### Task
Copy nothing but the lines from the one containing "Screen dimensions: 1413x840" through the last line of the entries below, exactly as written and without pictures.

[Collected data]
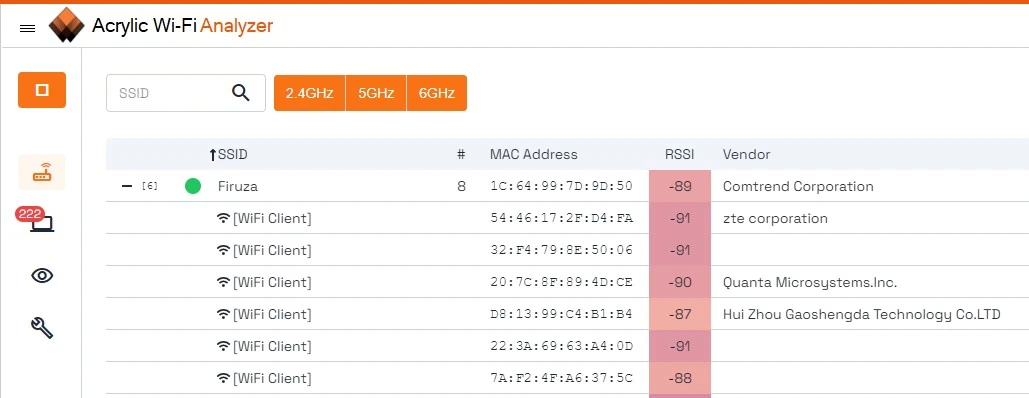The image size is (1029, 398).
Task: Click the SSID search magnifier icon
Action: (x=241, y=93)
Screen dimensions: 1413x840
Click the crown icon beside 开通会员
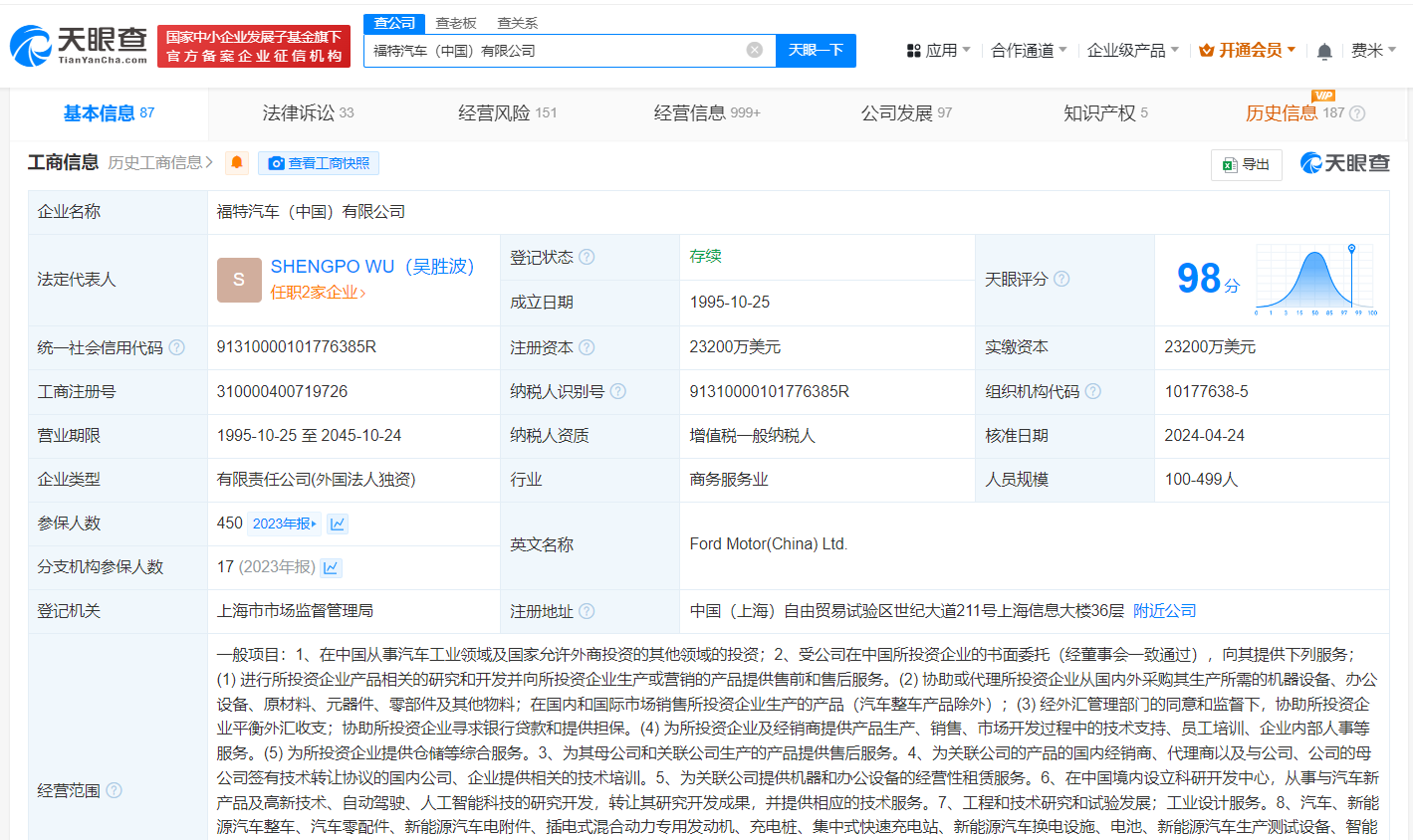(1208, 50)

### Answer section
Screen dimensions: 1413x840
Click the crown icon beside 开通会员
(1208, 50)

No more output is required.